Show that if $p_1^4 + \cdots + p_{31}^4$ is divisible by $30$, then three consecutive primes are included

Question

Let $p_1<p_2<\cdots<p_{31}$ be prime numbers. Prove that if $p_1^4+p_2^4+\cdots+p_{31}^4$ is divisible by $30$, then there are three consecutive prime numbers in the sum.

Consecutive prime numbers in the sense of $2,3,5,7,11,13,17,19,23,27,29,31, \ldots$ and so on.

What I tried:

$$S=p_1^4+p_2^4+\cdots+p_{31}^4$$

$S$ must be divisible by $3$ and $10.$

The sum of 3 arbitrary prime numbers, greater than 3, to the fourth power is divisible by 3, so the sum of 27 arbitrary prime numbers, grater than 3, to the fourth power is divisible by 3.

The sum of 3,5,7,11 raised to the fourth power is divisible by 3. Yes but the sum of 3,5,7,11 raised to fourth power plus the sum of 27 prime numbers, grater than 11, to the fourth power is not divisible by 10!

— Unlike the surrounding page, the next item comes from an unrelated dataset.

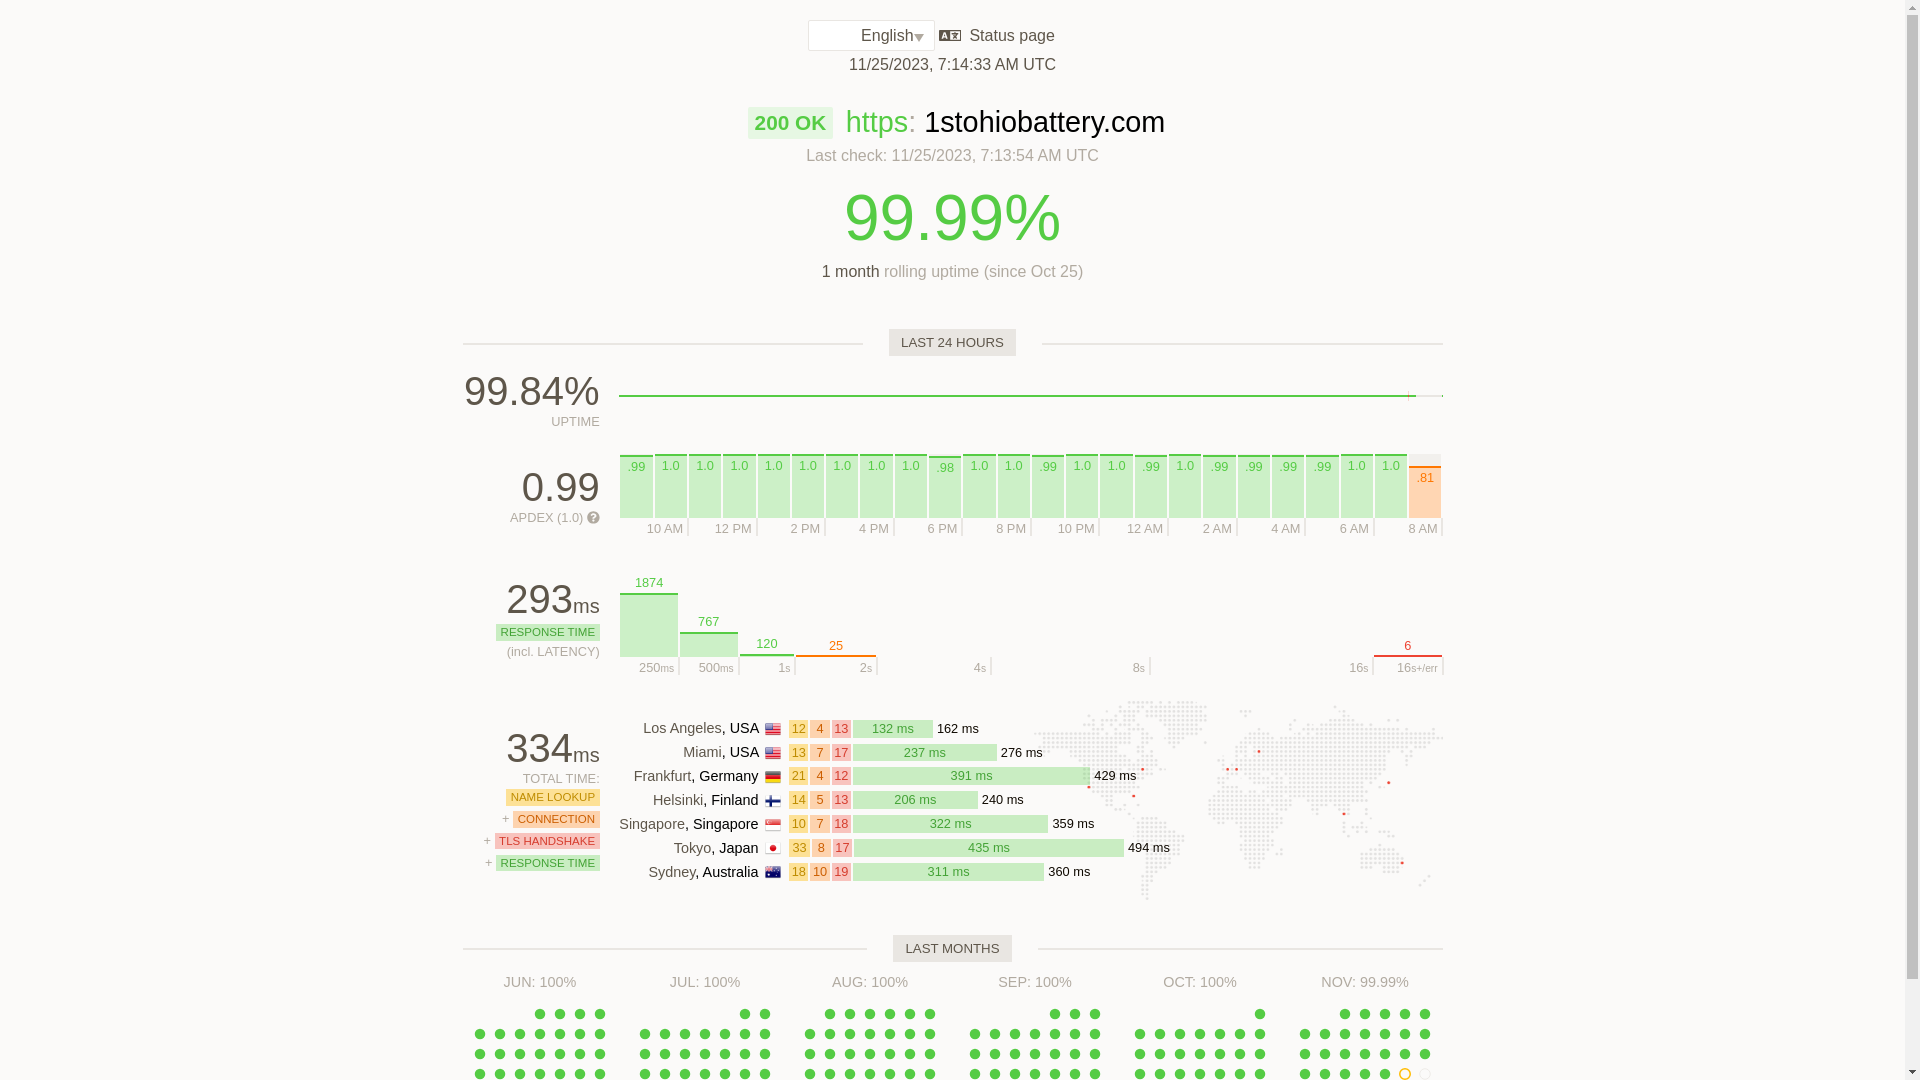 This screenshot has width=1920, height=1080. What do you see at coordinates (480, 1033) in the screenshot?
I see `'<small>Jun 05:</small> No downtime'` at bounding box center [480, 1033].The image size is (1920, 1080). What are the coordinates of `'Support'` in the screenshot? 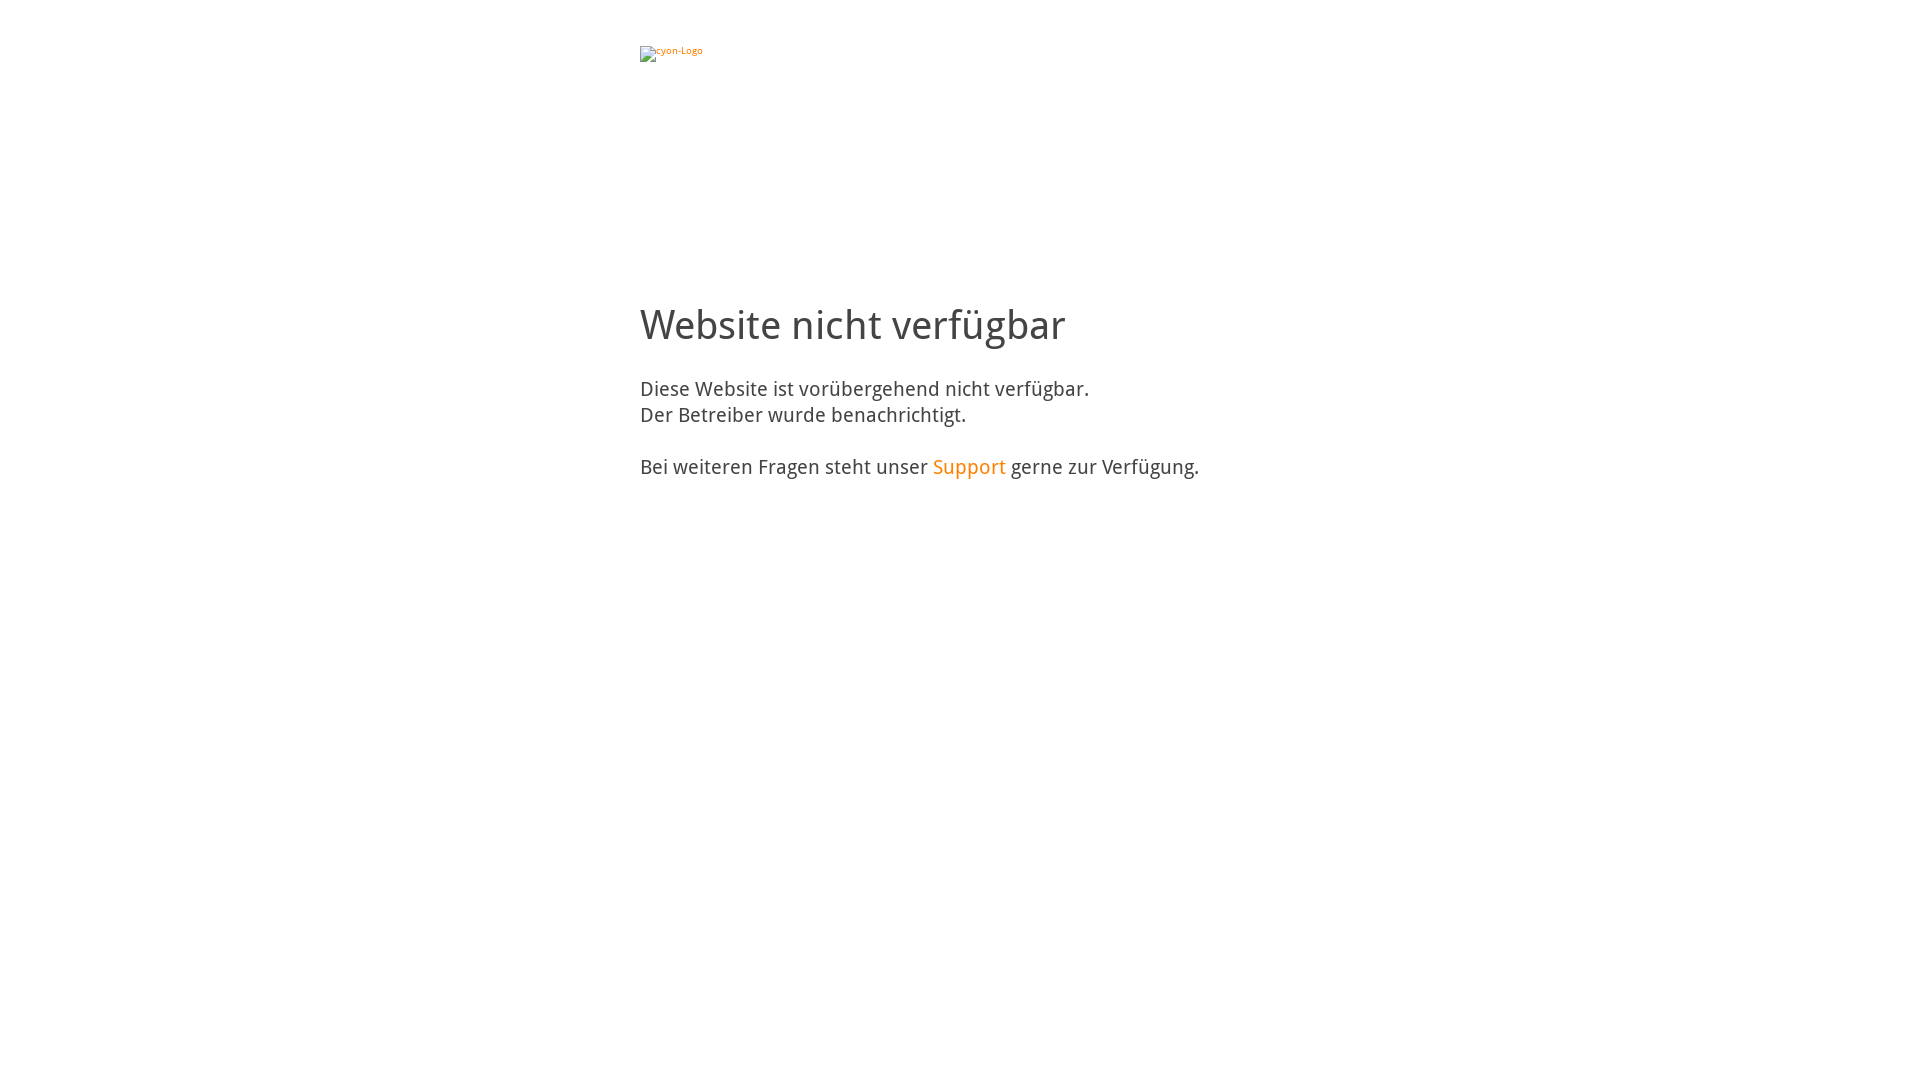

Could someone give me an idea!

Answer 1

Hint: You need $2$ to make the sum even, $3$ to make the sum divisible by $3$, and $5$ to make the sum divisible by $5$.

Answer 2

As there are an odd number of primes appearing in the sum, and the sum is to be even, we must have that $p_1 = 2$. Considering mod $30$, we must then have that

$$ p_2^4 + \cdots + p_{31}^4 \equiv 14 \pmod {30}.$$

Working mod $3$, we must then have that

$$ p_2^4 + \cdots + p_{31}^4 \equiv 2 \pmod {3}.$$

There are $30$ terms appearing in the sum. Every prime $p > 3$ satisfies $p^4 \equiv 1 \bmod 3$, and $30 \cdot 1 \equiv 0 \bmod 3$. So $p_2 = 3$.

Similar analysis mod $5$ will show that $p_3 = 5$, and so the primes must include $2,3$, and $5$.